We all remember 2020, right? I’m told the world was hit with some sort of virus and everybody had to stay at home. Weren’t allowed to touch each other, visit, or even breathe in someone’s general direction.
That’s what they tell me. I didn’t really notice, because I’m not a very social person. The only thing I noticed was that I suddenly had a lot more time for video games. The important people at my job weren’t sure how to handle the situation yet either, and since we spend a lot of time packed together in TV control rooms, a lot of clients cancelled.
For me, this meant I was playing games faster than they could make them and I suddenly ran out of stuff to play. I looked around for a bit and saw my girlfriend’s copy of 50 Shades Of Grey lying on her desk.
“I used to write stuff,” I thought, “I can do that and do it better.”
Yeah, turns out I can’t. That’s not to say I didn’t have a lot of fun. I was writing so fast that in record time I wound up with 900 pages of breasts and drivel. It yielded some fun characters and maybe someday I’ll go back to put them in something readable, but once again, I saw this for the bad idea it was.
Still, it got the machine creaking into motion again and I began to think of a better story I could maybe write. Make a real plan, instead of aimless meandering in the hope a story will appear.

Hey, so, do you want artificial suspense here? I can do some, but it seems a little pointless. We both know I’m about to think of the game I tried to write in 2016. I’m just gonna go ahead and skip the suspense-nonsense.

I had half a story ready. Seemed like quite enough runway to take off from.
Turns out adventure games don’t translate to books as easily as you’d think. Many of the puzzles I had devised didn’t work in book form. A lot of times, book-Eddie went back and forth between the same two locations to get a puzzle done, which, if read instead of played, is just tedious.
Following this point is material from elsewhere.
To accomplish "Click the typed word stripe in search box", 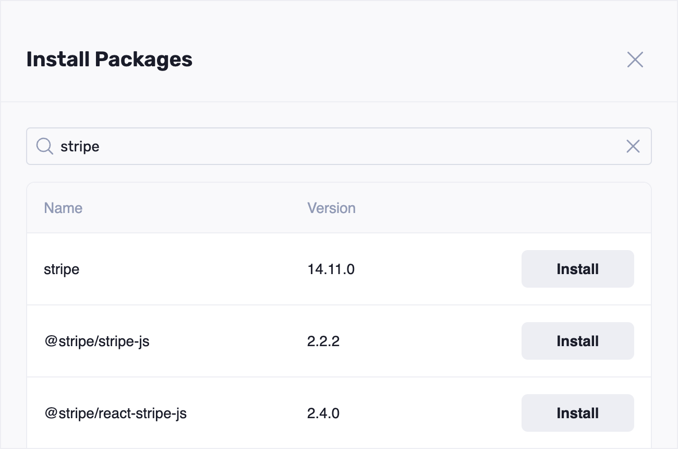I will tap(80, 147).
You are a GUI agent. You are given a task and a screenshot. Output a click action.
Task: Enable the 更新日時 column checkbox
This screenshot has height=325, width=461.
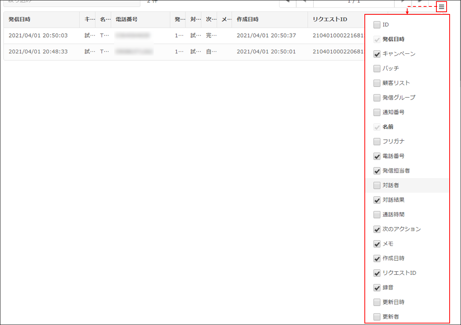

For the sake of brevity, a lot of quests had to be cut too. I particularly liked one where Eddie has to get across a bridge to a fantasy fair, but is blocked by, of course, a troll who later turns out to be Christa. The real joke there was that you could offer her a dead herring you found in the lake (if you’ve played the first Monkey Island, you’ll know). Obviously, she doesn’t want some smelly fish you’ve been keeping in your pocket. To cross the bridge, you have to help her get a date with the receptionist from Century Motors.
That whole storyline had to be cut, which is why you’re wondering if I didn’t mean the receptionist of Phoebe Insurances. Nope. Nita Perez didn’t make the cut, and I still wound up with 120k of words.